Cidadão Boilesen

Documentário vencedor do festival “É Tudo Verdade” mostra a participação do empresariado paulista na repressão dos anos de chumbo

(*) Ana Carolina Castro e Karina Trevizan

A Ditadura Militar é uma página virada na história do Brasil, superada e encerrada. Consenso? Nem tanto. Afinal, para muitos o passado e o presente ainda se misturam. O documentário “Cidadão Boilesen”, que fez parte da 14ª edição do festival “É Tudo Verdade”, encerrado em abril, trata da participação do empresariado paulista na repressão, com a história de Henning Albert Boilesen, então presidente do grupo Ultragás, como pano de fundo. Por ser um assunto escondido debaixo do tapete, o diretor acertou na escolha do tema, que lhe rendeu o prêmio de melhor documentário no festival deste ano.

──────────

* **Instruções da tarefa**
Dê continuidade ao texto acima sobre o documentário “Cidadão Boilesen”, começando logo após a última frase.

* **Dados fornecidos**
──────────

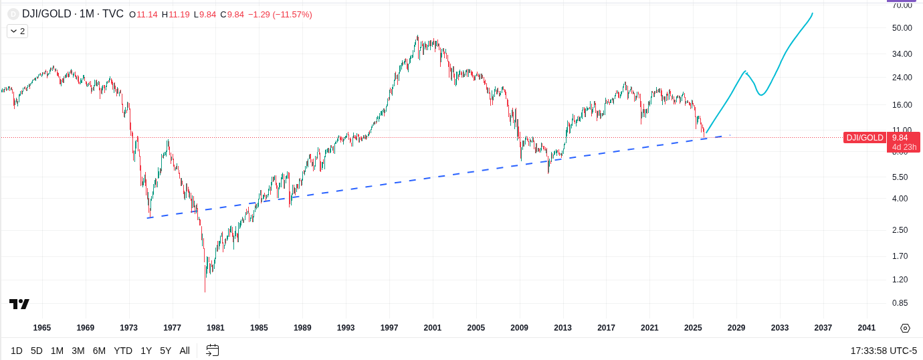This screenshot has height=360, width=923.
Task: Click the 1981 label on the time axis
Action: (215, 328)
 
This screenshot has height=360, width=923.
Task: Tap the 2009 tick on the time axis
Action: (519, 328)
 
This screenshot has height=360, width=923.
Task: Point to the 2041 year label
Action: (866, 328)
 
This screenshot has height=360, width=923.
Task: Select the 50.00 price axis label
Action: (902, 27)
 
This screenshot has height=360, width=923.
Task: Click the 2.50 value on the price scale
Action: (900, 230)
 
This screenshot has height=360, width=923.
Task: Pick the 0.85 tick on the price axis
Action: (900, 302)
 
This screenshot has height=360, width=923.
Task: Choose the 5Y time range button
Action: (165, 351)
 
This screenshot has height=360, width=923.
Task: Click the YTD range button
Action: (123, 351)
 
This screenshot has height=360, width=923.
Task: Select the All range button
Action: (185, 351)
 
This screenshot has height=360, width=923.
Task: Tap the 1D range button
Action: (17, 351)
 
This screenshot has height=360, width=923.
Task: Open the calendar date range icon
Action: (213, 350)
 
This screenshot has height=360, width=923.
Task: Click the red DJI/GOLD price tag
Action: (865, 138)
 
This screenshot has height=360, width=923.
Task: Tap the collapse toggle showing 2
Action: (17, 31)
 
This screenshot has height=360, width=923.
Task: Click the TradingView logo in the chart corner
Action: (19, 304)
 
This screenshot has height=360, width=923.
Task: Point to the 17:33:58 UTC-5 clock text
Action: (884, 351)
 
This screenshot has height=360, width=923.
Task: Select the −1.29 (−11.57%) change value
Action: (280, 15)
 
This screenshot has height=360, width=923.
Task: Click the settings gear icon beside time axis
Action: (905, 328)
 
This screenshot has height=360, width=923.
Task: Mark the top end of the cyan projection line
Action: (813, 13)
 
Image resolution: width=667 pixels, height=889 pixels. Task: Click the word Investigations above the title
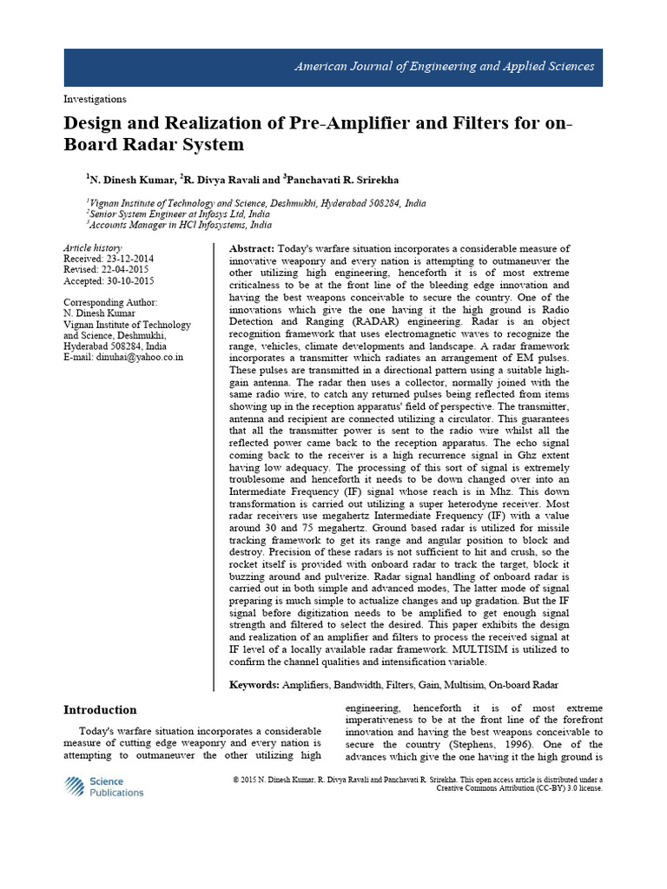point(95,99)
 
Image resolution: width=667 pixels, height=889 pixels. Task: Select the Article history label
point(93,248)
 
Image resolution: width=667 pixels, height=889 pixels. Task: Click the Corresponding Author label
point(110,304)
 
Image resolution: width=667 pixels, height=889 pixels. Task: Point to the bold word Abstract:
point(252,249)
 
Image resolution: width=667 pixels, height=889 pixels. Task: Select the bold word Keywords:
point(254,685)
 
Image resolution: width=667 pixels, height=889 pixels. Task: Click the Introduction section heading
point(100,709)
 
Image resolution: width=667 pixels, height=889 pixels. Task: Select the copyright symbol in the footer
point(236,780)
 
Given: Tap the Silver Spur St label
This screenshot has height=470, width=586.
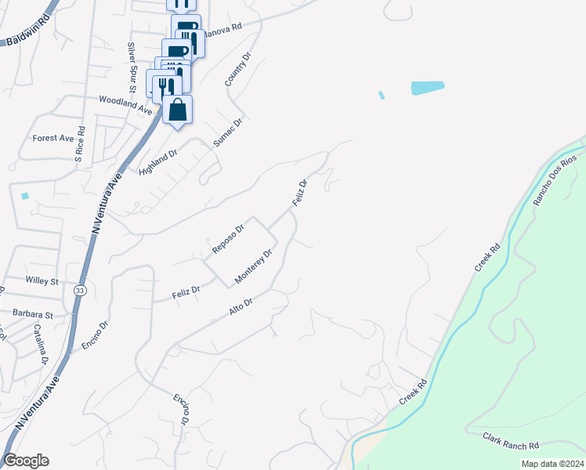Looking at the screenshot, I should (x=132, y=68).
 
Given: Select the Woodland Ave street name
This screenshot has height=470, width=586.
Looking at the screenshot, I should (x=125, y=105).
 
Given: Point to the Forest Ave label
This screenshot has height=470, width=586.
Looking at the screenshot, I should (x=52, y=138).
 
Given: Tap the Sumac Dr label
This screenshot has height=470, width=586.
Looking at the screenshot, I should (x=229, y=132).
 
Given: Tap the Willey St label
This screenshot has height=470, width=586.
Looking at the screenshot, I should (x=43, y=280).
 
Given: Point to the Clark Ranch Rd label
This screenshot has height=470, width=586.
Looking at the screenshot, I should (x=512, y=441).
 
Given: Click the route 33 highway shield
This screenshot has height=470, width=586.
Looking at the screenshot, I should (x=79, y=290).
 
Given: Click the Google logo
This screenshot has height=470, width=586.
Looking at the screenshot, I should (x=26, y=461).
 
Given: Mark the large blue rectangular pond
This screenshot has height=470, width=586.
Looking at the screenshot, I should (x=428, y=88).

──────────

* **Resultado**
O filme, escrito e dirigido pelo jornalista Chaim Litewski, aponta o financiamento da tortura pelos grupos empresariais, através do que se passou a chamar de “caixinha da tortura”. Boilesen, de nacionalidade dinamarquesa e com intensa aversão aos comunistas, ficou conhecido entre os perseguidos políticos da época não apenas pela colaboração financeira que dava à Oban (Operação Bandeirantes), mas também pelo prazer que tinha em assistir a sessões de tortura. É a ele, inclusive, atribuída a criação da Pianola Boilesen, um instrumento de tortura que, acionado por um teclado, emitia descargas elétricas graduais.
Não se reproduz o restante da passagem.